Any mad comeback theories were terminated by Jack Gunston casually walloping one through from distance. Then they got another one from the centre bounce and a margin I'd have expected before the game now looked harsh on us. After playing like shite for most of the game, Gunston kicked three when it mattered, which is a key difference to our forwards who were shite for most of the game, then shite for the rest of it.
This rampage was partially because we'd belatedly sent Turner forward, leaving Hawthorn's forward line to do as they liked. Fair enough I suppose, not like percentage is going to make any difference to us. Just wish they'd played him there from the start.
As Hawthorn went into full 'crush, kill, destroy' mode in the last few minutes, effortlessly adding two more goals, my only intellectual thought was whether Changkuoth Jiath has ever been whacked in the plums during a game so somebody could do a 'Jiath's Crackers' headline?
2025 Allen Jakovich Medal votes
5 - Harvey Langford
4 - Max Gawn
3 - Tom McDonald
2 - Jake Bowey
1 - Kysaiah Pickett
Apologies to May, Petracca, Rivers, and Turner
Leaderboard
The Gawnslide continues, but while you could see that coming, a potential podium including Bowey and Langford is weird. Harvey creates a commotion in the minor awards by snatching the Rising Star lead. Otherwise carry on as usual.
28 - Max Gawn (PROVISIONAL WINNER: Jim Stynes Medal for Ruckman of the Year)
17 - Jake Bowey (LEADER: Marcus Seecamp Medal for Defender of the Year)
10 - Harvey Langford (LEADER: Rising Star Award), Kysaiah Pickett
9 - Clayton Oliver
8 - Kade Chandler, Ed Langdon
7 - Xavier Lindsay, Tom McDonald, Christian Petracca
6 - Jack Viney
5 - Jake Melksham
4 - Tom Sparrow
2 - Jake Lever, Harrison Petty, Christian Salem
1 - Harry Sharp
Aaron Davey Medal for Goal of the Year
There was going to be slight controversy if the Langford goal I only saw on replay later won, so good thing Pickett went full NBA Jam turbo mode to give us a quickly extinguished glimmer of hope in the last quarter. Windsor still leads, but once I'm over this game I might reinvestigate whether this was better despite being followed by 100% dreck.
It's Brisbane away, and yeah that's not going to end well. I don't care that they just drew with North Melbourne, that probably only makes it worse for us because they're not going to let the same thing happen at home. We did nearly pull one out of our arse there last year, until Neal-Bullen was pinched for doing a rugby try over the boundary line. I don't like the chances of a repeat, but am open to something weird and wonderful happening. Not if we score 56 again. The challenge is to get that much.

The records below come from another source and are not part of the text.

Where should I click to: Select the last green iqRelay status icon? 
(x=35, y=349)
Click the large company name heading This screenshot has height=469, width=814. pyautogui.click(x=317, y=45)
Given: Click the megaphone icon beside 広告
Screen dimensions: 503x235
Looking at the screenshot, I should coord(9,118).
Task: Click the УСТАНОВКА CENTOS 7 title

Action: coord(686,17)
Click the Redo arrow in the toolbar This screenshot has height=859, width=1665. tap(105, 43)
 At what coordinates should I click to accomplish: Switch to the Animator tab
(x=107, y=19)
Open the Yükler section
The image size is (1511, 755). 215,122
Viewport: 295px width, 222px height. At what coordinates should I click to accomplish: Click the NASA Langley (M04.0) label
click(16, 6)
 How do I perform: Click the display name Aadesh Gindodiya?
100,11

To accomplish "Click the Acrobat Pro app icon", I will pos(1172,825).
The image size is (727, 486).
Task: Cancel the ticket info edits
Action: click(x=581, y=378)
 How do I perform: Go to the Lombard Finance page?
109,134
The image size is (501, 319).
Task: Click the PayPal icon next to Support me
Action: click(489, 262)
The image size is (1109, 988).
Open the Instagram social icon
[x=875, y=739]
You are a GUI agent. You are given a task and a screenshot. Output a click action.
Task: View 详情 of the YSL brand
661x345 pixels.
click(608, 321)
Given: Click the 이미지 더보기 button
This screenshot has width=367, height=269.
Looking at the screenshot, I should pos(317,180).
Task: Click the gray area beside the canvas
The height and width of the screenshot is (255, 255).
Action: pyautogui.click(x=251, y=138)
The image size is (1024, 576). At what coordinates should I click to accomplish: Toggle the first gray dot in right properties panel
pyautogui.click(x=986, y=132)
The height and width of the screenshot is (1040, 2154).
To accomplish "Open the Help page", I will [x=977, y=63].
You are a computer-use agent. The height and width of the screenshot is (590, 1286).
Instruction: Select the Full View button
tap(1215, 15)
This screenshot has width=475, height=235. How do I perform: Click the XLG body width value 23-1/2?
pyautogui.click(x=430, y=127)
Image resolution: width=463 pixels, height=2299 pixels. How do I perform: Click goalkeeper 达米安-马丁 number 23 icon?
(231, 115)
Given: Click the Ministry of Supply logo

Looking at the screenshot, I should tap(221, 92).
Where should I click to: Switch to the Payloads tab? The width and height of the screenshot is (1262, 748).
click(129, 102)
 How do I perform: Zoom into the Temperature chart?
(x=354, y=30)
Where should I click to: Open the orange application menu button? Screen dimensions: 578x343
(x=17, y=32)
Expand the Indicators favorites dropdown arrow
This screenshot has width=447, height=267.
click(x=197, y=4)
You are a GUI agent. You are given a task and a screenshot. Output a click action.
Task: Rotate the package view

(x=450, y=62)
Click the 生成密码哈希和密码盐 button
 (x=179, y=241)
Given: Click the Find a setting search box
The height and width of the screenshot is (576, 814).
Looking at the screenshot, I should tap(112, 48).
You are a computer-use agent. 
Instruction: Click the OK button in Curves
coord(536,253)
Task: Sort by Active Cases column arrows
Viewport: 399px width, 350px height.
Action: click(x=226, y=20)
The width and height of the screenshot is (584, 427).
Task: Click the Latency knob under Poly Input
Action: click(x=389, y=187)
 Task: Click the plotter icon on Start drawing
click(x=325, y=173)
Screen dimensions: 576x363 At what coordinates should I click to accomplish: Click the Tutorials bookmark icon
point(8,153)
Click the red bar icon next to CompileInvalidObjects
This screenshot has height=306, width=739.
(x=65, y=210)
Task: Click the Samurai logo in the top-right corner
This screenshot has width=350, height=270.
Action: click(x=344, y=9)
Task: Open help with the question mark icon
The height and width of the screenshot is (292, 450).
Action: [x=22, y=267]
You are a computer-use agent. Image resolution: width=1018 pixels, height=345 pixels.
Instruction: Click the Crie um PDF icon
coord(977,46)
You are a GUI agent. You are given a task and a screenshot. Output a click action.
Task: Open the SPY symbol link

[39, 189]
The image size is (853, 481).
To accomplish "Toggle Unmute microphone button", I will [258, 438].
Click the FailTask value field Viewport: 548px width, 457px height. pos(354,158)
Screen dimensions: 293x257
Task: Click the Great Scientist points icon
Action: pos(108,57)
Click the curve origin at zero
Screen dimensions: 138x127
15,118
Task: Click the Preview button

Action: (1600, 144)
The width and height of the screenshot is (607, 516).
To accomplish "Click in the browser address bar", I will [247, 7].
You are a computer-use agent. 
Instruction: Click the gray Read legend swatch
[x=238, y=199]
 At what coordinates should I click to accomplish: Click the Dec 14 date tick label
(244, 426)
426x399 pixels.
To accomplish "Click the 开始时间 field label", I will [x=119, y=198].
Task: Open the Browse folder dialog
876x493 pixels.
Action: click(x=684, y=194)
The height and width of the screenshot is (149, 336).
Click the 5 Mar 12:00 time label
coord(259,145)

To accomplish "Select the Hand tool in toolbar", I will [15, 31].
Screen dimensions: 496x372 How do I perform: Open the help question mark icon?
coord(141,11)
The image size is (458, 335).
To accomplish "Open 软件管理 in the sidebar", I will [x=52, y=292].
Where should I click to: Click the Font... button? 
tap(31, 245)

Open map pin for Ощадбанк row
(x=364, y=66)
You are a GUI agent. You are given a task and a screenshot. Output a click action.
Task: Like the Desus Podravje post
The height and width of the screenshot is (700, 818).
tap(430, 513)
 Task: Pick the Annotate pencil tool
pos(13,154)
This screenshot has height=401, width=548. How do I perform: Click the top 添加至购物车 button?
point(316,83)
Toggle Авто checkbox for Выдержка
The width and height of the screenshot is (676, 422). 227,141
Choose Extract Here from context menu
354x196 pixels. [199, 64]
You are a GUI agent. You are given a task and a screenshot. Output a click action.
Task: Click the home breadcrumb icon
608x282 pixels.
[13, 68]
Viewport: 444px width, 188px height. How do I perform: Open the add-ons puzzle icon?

IN: Melksham, Petty, Laurie
OUT: Fritsch, Jefferson, Tholstrup (omit)
LUCKY: van Rooyen
UNLUCKY: Anyone whose life depends on us kicking accurately.
Final thoughts
For legal reasons, I can't accurately sum up how it felt to watch this until the Erin Patterson murder trial is over, but I can say with certainty that there will be no Bradbury Plan this year. In its place look out for the Spitebury Plan, where we aim for mid-table mediocrity just to devalue a draft pick.